In this paper, Deep Convolutional Neural Network (CDNN) architecture is utilized for the autonomous image-based concrete crack patterns identification for the purpose of bridge inspection. The authors claim to modify the existing modules and the proposed framework also over performs as compared to related studies. The framework focuses on increasing the efficiency and accuracy of conventional crack recognition algorithms by utilizing advanced convolution and pooling techniques. Overall, the paper is very nicely written, novel, the research is interested and state-of-the-art, and could be accepted for possible publication after addressing the following minor concerns.

1. Please comment a bit more on the novelty of the paper, as many similar deep learning techniques have been utilized for the crack detection of bridge decks, especially Convolutional Neural Network.

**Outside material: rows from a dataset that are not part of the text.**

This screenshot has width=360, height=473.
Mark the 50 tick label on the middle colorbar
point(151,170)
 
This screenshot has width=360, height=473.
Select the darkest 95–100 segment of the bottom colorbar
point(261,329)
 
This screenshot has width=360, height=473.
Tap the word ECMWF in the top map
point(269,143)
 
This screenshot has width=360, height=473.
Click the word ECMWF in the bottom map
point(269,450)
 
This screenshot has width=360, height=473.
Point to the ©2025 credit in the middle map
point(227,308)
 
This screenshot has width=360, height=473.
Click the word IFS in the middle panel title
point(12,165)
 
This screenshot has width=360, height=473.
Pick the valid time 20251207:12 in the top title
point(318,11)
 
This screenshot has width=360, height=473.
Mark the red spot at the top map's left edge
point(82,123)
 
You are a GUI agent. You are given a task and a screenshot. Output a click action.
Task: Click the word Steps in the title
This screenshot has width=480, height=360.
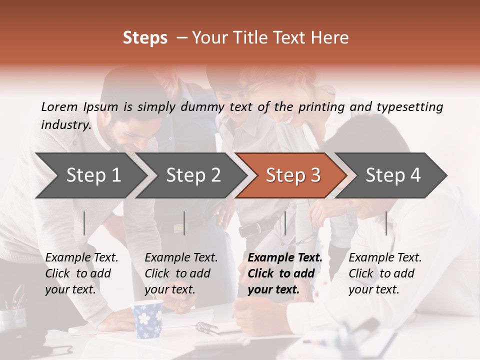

2. A bit more information on the dataset of Özgenel (2019) utilized. I mean how credible is it? I mean is it widely utilized data and utilized by other researchers also? How to manage the shadings, illuminance issues and does it have considerable effect on the prediction capabilities of the developed and/or modified algorithms?

3. Little more information on hyperparameters adjustments? Current explanation regarding available computational power is a bit confusing.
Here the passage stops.